═════ MATERIAL FOR THIS TASK ═════

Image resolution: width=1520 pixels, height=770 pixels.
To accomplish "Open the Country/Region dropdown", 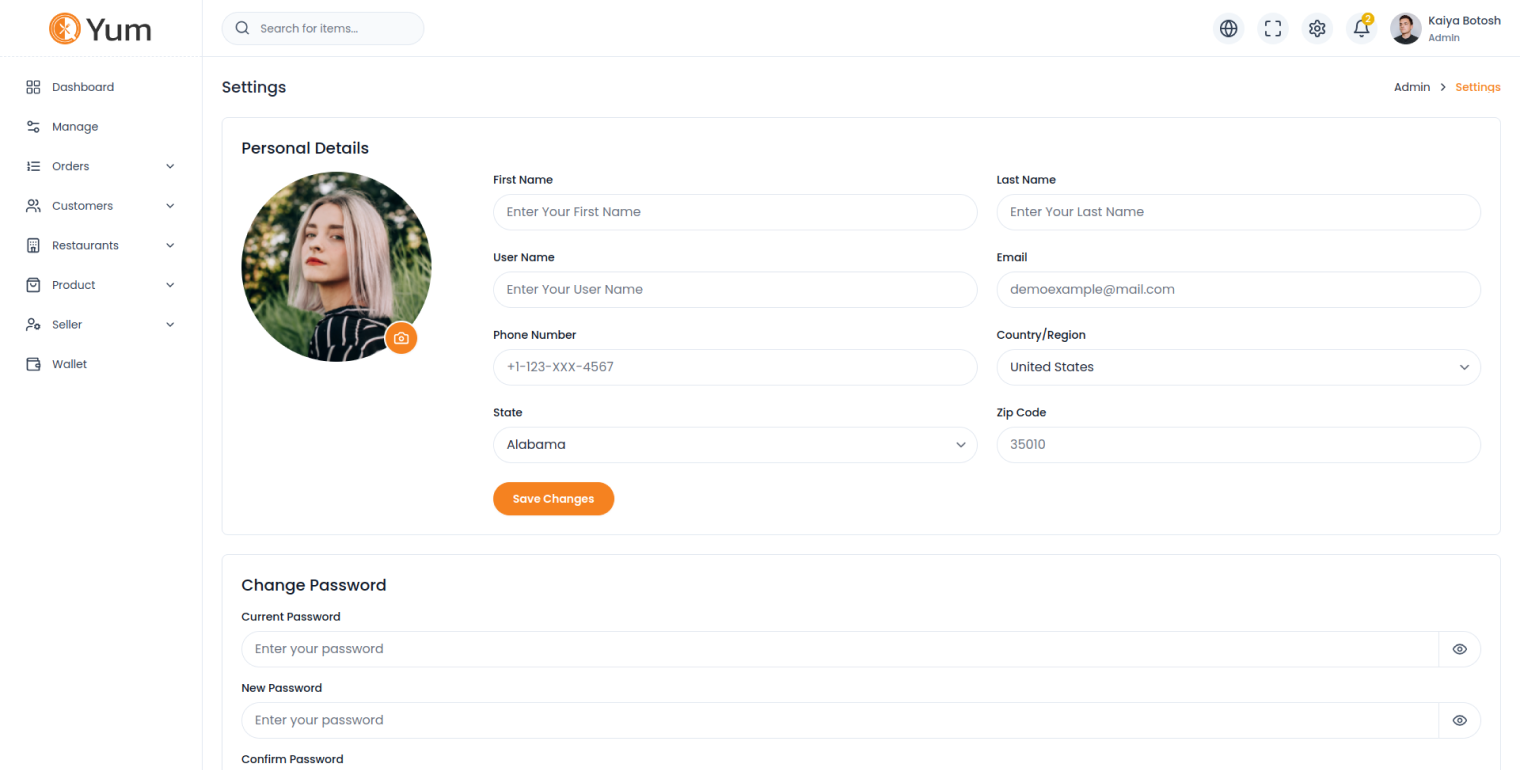I will pyautogui.click(x=1238, y=367).
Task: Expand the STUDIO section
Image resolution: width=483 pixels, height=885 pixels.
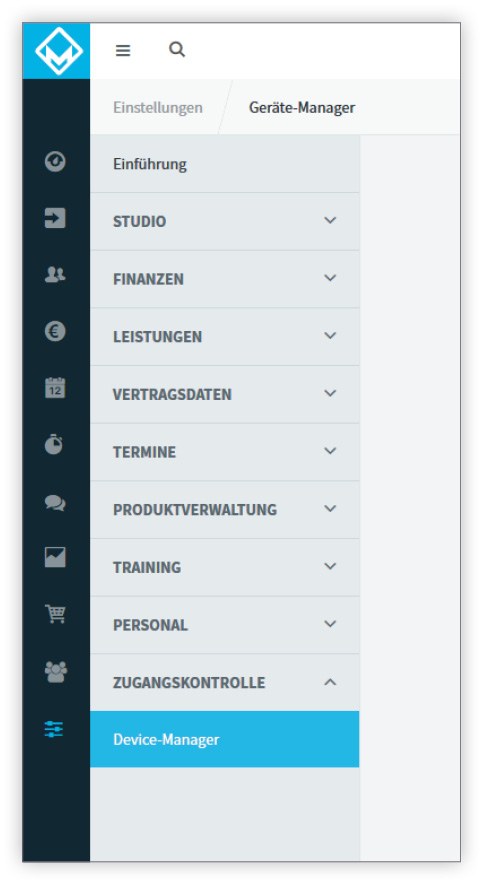Action: point(225,221)
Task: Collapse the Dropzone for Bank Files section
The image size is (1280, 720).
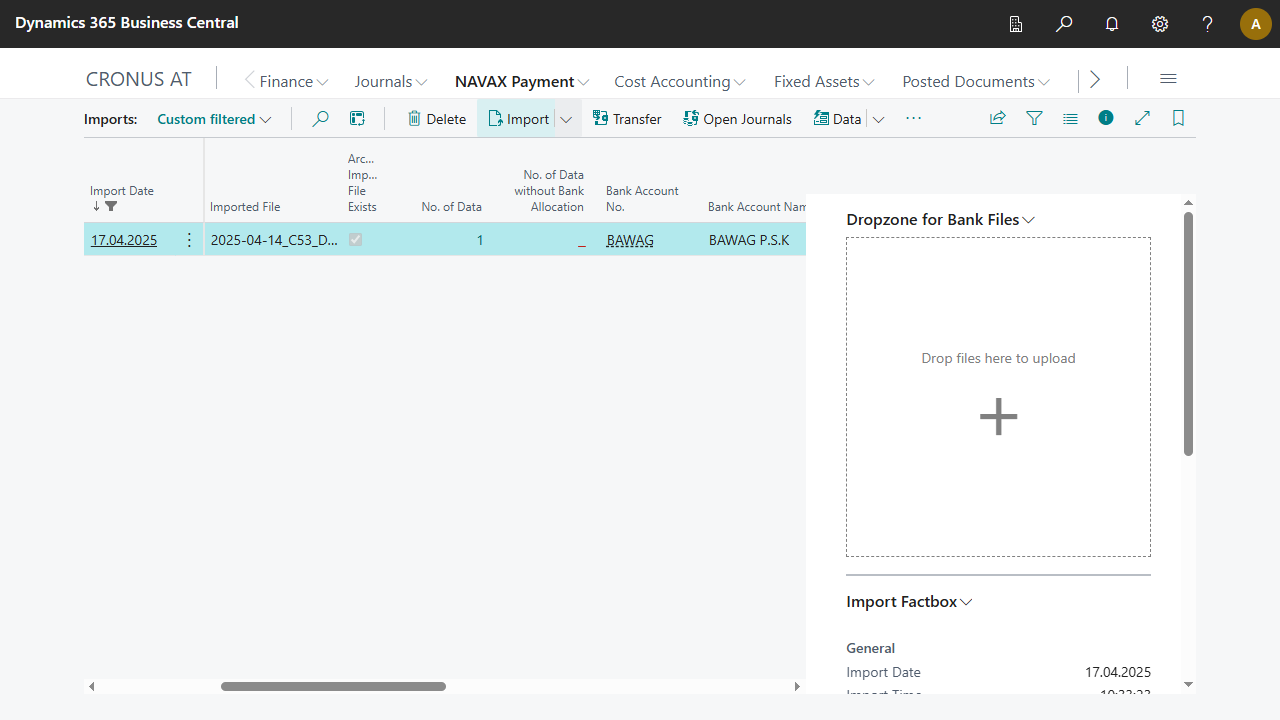Action: 940,220
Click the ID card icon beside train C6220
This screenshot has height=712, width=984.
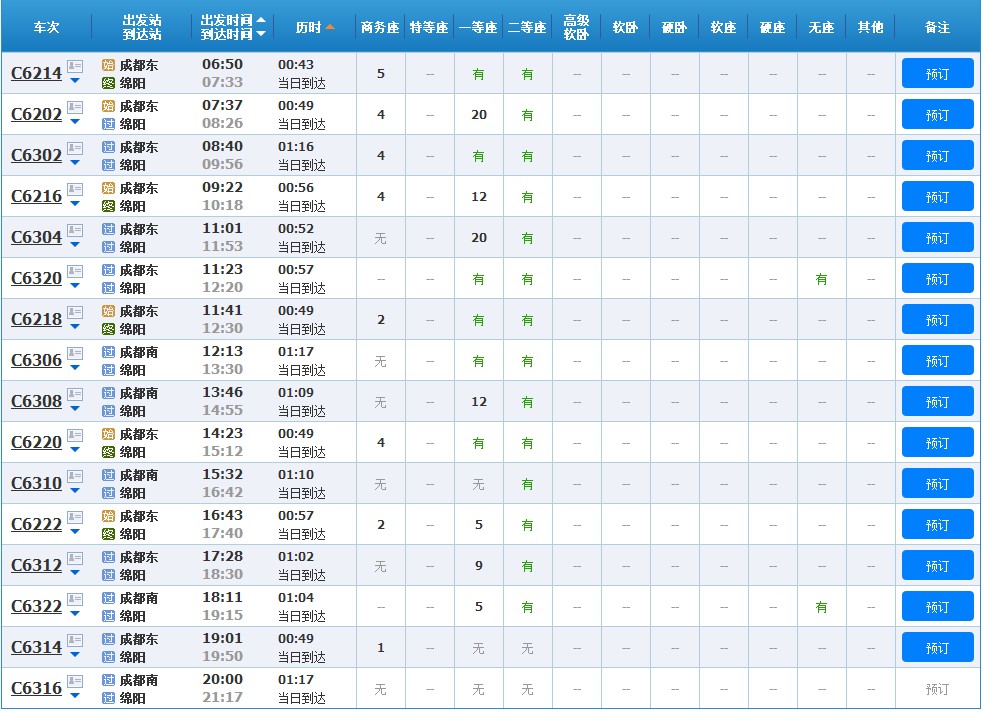(x=75, y=436)
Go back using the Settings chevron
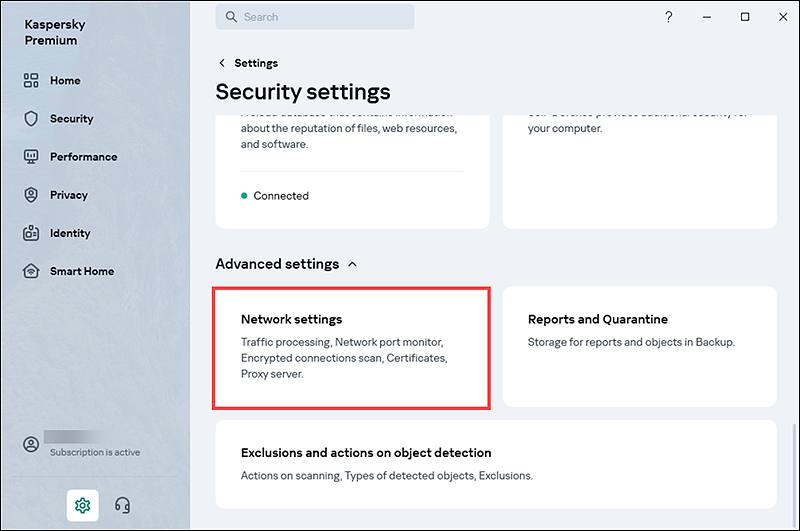The image size is (800, 531). click(222, 63)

═════

**WHAT YOU SHOULD DO:** Please set down, exactly and with nothing added, the lines from the line with "This screenshot has height=712, width=984." to the end of the entries above, omitting pictures.

**EXPECTED ANSWER:**
This screenshot has height=712, width=984.
(x=75, y=436)
Go back using the Settings chevron
The image size is (800, 531). click(222, 63)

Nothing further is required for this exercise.